大学生活でいちばん思い出深いのは、3年生のときにオーストラリアに留学したこと。自由に学びたかったので、大学の留学プログラムは利用せず、1年間休学してアルバイトをしながら語学学校に通いました。
学校やアルバイト先で多くの人とコミュニケーションをとるうちにわかってきたのは、英語力がすべてではないということです。人間関係の本質はどの土地でも変わらないと発見したことは、私にとって大きな自信につながりました。
また、1年という時間の制限があるなかで学んでいたので、行動力が増したと思います。それを実感したのが、留学期間も終盤になってアメリカへの再留学を決めたとき。「帰国する前にもう一度別の環境を体験しておきたい」と思い立ち、すぐに手続きをしました。留学前の私だったらもっと悩んだはずですが、思い切って飛び込んでみたことにより、新しい可能性を開くことができたと思います。

同世代の戦争経験者に出会った衝撃

語学学校にはさまざまなバックグラウンドや価値観をもつ学生が集まっていて、とても刺激的でした。とくに衝撃を受けたのは、戦争から帰還したばかりという友達との出会い。急に怒りっぽくなることがあるので理由を聞くと、戦争体験でショックを受け、PTSDという精神疾患を抱えていると教えてくれたんです。私と同じ年齢で従軍していたという事実に、とても驚かされました。
世界にはさまざまな環境で生きる人がいるということをもっと知りたいと思い、帰国後は現代の国際情勢を扱うグローバル・スタディーズコースのゼミへ。育った環境や信仰する宗教によってPTSDの症状が変わるのではないかという仮説を立て、実際の症状と世界情勢を絡めた研究で卒業論文を執筆しました。難しいテーマでしたが、自分の経験から生まれた論文なのでとてもやりがいがありました。

データ部分:

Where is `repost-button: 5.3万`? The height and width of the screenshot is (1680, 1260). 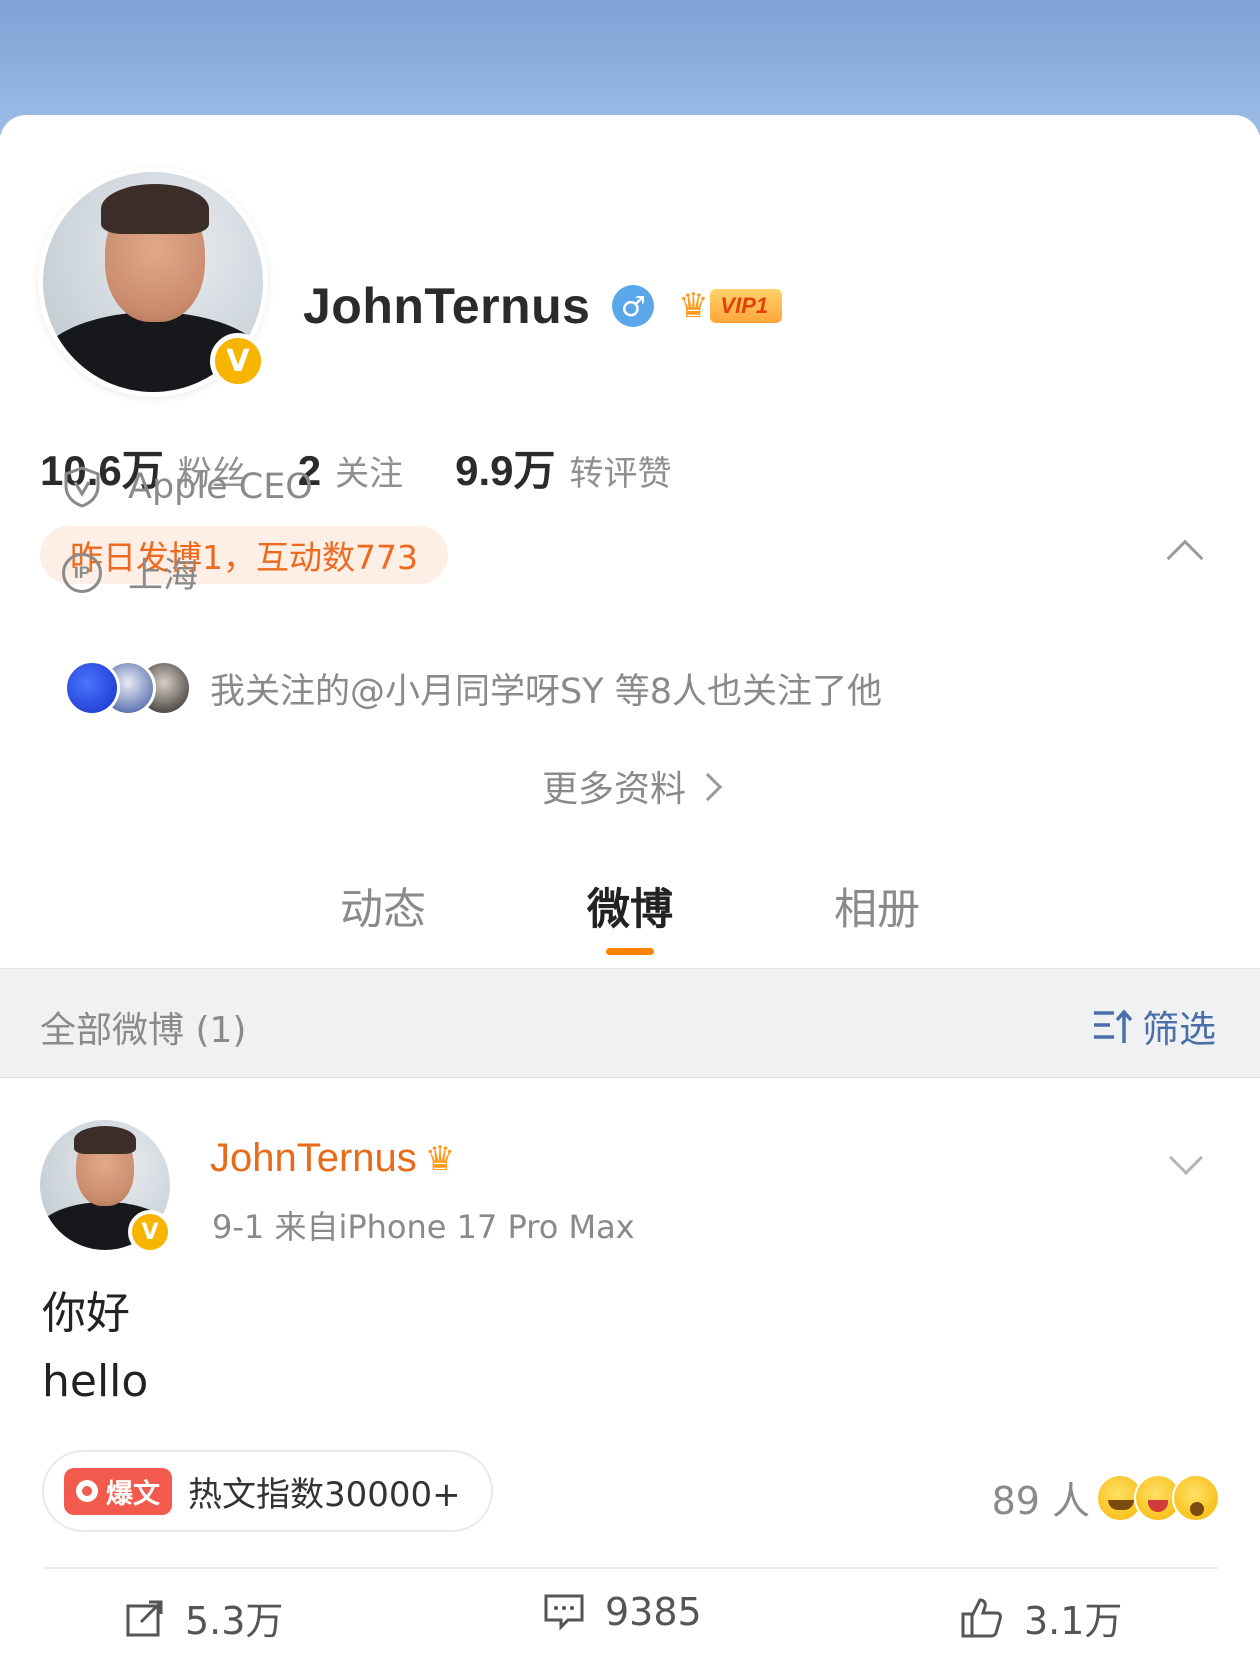 repost-button: 5.3万 is located at coordinates (204, 1618).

課題:
本文の「また、1年という時間の制限が」から「実に、とても驚かされました。」までを、「行動力」を「決断力」に置き換えて書き写してください。

回答:
また、1年という時間の制限があるなかで学んでいたので、決断力が増したと思います。それを実感したのが、留学期間も終盤になってアメリカへの再留学を決めたとき。「帰国する前にもう一度別の環境を体験しておきたい」と思い立ち、すぐに手続きをしました。留学前の私だったらもっと悩んだはずですが、思い切って飛び込んでみたことにより、新しい可能性を開くことができたと思います。

同世代の戦争経験者に出会った衝撃

語学学校にはさまざまなバックグラウンドや価値観をもつ学生が集まっていて、とても刺激的でした。とくに衝撃を受けたのは、戦争から帰還したばかりという友達との出会い。急に怒りっぽくなることがあるので理由を聞くと、戦争体験でショックを受け、PTSDという精神疾患を抱えていると教えてくれたんです。私と同じ年齢で従軍していたという事実に、とても驚かされました。